In eight months of teaching yoga, I’ve frequently finished a class feeling less-than-100%. Maybe the sequence didn’t flow as smoothly as I intended, maybe I left too little time for Savasana, maybe the music didn’t compliment the flow, maybe I philosophized too much. And immediately after such a class, I‘ve struggled not to say to my students, “No, wait! Come back! I can do better!” I want to try again, to produce a better version, and I want to do it right away—but of course, I can only hope the same students attend my next class and see me in what I vow will be better form.
I don’t believe this feeling is unique to new yoga teachers, but I do hope it occurs less frequently with time. I wonder how long I will teach before I rarely second-guess myself. I wonder how long I will teach before the chance is excellent that at the end of my next class I’ll be satisfied. For now, while I grapple with my confidence, I remind myself that when challenged on the mat we slow down, breathe and re-center. It's a familiar, easier-said-than-done practice, one that my own yoga teachers have taught me over and over and one that I now teach my students. Instead of pushing ahead in a hurry, we pause and tune back in, return to our natural rhythm, and then move forward refreshed. This lesson impacted me hugely when I first started practicing, a few years ago at a time when I was urgently—and unsuccessfully—attempting to push my way through the effects of a personal tragedy. Like so many yogis before me, the patience and self-care I met on the mat flowed into the rest of my life, and with time and practice, eventually I was able to gently start again and progress towards the future with a newly-centered spirit.
Now, in my role as yoga teacher, after any less-than-100% class I experience that same initial urgency. I want so badly to serve my students in the best way possible, to live up to the credentials I now possess. When I feel a class falls short, I want to go back and improve it immediately…but instead, like I do on the mat, I know I must remember to slow down and re-center, tapping into that patience and self-care that has served me so well in yoga practice and elsewhere.

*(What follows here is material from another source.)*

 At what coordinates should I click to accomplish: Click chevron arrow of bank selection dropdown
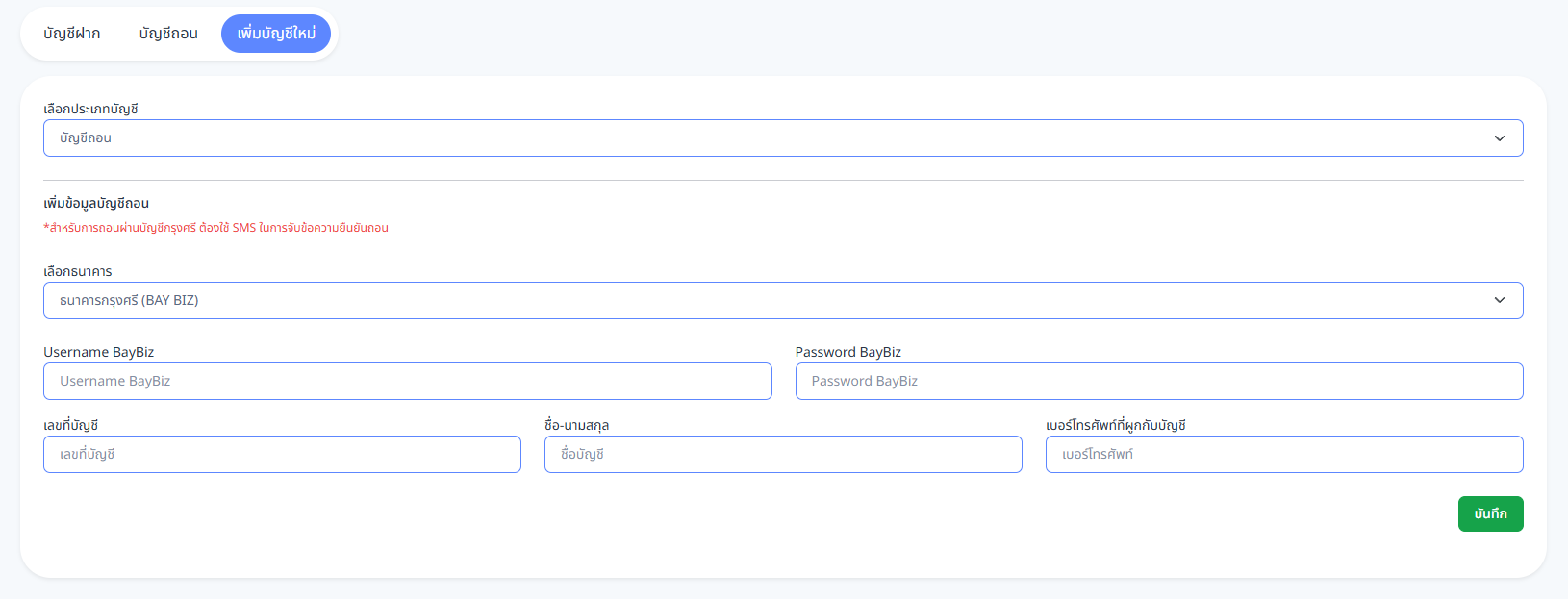1499,301
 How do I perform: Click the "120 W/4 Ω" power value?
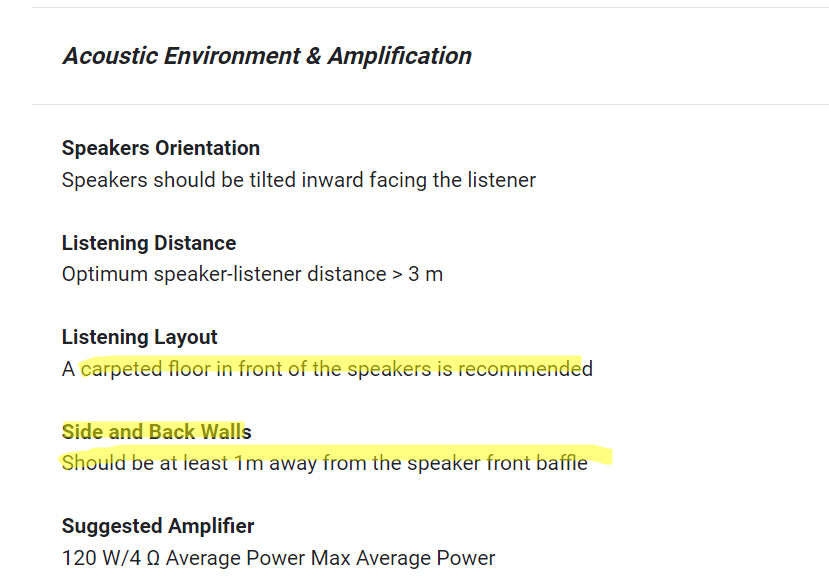point(114,558)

I know I have everything I need to teach yoga well; I also know I judge myself more critically than anyone else ever could. As 2011 begins, I will work on tending my confidence and encouraging it to thrive. I will also remind myself with love that every yoga teacher, new or otherwise, experiences difficult moments now and then. Unlike in writing, we can’t erase those moments even if we want to—but if we slow down and re-center we can, at least in a way, scratch them out and make them not matter so much. Then we can move forward, refreshed, into our next class, onto a fresh page.